(Data to use)

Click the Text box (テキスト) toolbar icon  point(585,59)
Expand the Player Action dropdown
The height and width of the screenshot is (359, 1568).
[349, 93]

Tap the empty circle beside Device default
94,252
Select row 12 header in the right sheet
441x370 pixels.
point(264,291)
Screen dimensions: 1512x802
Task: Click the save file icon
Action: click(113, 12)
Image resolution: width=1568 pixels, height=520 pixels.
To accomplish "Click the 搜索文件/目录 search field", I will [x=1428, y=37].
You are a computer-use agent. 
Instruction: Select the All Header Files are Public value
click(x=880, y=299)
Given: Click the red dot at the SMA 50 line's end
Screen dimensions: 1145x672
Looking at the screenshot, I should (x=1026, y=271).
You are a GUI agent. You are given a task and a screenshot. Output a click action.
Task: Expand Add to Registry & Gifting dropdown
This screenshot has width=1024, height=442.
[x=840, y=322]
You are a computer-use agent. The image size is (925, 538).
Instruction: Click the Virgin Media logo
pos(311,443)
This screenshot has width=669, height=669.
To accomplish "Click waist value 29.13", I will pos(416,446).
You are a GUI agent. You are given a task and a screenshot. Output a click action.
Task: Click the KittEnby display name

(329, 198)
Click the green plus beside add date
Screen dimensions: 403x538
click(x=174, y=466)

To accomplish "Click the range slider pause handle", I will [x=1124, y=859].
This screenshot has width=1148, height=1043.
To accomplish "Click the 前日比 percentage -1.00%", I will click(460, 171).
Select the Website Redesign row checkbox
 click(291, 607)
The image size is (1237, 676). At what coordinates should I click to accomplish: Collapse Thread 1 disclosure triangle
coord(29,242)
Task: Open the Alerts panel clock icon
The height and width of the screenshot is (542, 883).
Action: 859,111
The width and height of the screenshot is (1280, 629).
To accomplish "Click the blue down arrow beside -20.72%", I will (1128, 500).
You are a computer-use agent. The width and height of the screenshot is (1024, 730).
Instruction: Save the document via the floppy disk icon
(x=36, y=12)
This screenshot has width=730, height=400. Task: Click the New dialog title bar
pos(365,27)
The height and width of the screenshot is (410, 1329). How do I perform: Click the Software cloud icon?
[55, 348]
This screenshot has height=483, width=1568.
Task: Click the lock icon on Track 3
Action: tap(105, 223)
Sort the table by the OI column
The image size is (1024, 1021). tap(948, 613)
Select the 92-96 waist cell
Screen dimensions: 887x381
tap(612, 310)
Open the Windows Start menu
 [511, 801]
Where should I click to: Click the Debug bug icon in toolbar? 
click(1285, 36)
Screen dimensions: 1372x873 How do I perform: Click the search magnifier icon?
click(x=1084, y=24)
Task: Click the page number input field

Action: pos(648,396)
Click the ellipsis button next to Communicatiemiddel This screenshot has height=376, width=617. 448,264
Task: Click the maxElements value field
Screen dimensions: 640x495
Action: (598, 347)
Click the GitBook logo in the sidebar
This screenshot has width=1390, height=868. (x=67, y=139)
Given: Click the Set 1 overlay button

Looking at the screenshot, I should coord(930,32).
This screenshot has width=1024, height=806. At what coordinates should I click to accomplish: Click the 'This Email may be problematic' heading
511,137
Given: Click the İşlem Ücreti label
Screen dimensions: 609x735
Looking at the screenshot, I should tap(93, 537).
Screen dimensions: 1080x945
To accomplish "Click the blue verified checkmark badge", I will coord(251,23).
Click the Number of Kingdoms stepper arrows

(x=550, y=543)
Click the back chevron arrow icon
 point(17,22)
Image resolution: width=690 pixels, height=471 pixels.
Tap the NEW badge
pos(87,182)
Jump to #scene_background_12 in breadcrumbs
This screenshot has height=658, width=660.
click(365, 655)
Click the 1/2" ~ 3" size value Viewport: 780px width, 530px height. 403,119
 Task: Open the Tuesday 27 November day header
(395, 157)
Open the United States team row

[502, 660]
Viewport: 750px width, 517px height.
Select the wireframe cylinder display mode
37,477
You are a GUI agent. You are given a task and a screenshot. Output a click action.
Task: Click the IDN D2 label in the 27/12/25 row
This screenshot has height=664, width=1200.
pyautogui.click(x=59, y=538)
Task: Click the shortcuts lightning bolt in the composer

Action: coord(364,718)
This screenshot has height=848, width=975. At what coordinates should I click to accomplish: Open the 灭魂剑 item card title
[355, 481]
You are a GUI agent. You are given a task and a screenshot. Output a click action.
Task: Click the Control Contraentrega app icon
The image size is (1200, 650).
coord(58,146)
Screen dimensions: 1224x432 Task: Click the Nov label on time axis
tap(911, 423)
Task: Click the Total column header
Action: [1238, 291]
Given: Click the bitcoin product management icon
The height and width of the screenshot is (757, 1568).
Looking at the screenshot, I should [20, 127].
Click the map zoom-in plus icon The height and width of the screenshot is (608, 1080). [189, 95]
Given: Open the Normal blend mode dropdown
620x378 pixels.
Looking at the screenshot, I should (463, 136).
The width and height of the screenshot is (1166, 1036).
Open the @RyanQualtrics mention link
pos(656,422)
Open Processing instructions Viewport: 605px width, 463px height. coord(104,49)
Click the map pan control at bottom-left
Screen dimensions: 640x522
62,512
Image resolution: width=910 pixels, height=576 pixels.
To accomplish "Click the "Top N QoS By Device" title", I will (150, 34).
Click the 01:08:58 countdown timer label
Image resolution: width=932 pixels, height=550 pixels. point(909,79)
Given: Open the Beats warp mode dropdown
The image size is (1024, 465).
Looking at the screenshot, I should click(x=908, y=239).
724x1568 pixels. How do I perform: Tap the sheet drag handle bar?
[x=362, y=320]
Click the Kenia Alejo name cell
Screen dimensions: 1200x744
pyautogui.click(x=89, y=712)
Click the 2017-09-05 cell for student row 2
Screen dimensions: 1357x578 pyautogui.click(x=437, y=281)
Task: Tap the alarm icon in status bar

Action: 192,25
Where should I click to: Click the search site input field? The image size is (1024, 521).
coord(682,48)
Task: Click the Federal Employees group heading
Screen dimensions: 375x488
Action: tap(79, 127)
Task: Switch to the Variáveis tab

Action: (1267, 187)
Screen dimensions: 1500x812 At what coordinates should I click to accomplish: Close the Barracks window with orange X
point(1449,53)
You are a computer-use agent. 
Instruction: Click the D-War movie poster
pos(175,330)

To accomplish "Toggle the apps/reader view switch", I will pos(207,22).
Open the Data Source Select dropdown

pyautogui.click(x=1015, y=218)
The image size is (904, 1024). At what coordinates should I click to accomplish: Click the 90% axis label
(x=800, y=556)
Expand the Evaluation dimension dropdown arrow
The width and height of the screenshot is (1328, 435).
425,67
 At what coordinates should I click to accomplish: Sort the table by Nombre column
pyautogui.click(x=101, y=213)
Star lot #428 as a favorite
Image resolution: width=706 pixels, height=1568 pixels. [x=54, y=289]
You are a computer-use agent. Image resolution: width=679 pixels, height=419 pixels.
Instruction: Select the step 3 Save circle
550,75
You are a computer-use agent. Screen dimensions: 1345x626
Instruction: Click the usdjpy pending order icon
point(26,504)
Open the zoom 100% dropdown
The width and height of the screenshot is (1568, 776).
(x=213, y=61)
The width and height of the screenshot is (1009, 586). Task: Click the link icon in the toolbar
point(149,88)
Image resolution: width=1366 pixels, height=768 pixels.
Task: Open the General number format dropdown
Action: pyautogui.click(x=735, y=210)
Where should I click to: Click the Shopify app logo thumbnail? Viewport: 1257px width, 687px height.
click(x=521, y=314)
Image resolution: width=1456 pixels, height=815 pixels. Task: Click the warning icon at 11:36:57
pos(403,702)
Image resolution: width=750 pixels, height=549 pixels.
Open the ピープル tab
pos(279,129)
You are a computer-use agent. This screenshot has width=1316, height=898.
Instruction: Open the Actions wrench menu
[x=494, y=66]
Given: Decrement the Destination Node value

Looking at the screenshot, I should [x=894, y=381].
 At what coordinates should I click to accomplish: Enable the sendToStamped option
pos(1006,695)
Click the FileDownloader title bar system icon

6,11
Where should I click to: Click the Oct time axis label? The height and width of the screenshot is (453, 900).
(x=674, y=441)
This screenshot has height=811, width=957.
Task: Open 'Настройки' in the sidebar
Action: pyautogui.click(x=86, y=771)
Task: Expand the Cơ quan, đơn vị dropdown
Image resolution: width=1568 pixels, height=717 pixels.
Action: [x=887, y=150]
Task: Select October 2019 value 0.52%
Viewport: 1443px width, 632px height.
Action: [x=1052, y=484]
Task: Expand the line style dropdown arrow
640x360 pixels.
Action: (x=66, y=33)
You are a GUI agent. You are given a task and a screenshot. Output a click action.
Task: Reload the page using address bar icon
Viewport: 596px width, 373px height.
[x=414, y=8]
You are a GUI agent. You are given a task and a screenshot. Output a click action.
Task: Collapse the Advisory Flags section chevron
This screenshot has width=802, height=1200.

(End Data to use)

What is required →
Read through the entries and copy every line that includes "zoom".

Exercise answer →
Click the map zoom-in plus icon The height and width of the screenshot is (608, 1080). [189, 95]
Open the zoom 100% dropdown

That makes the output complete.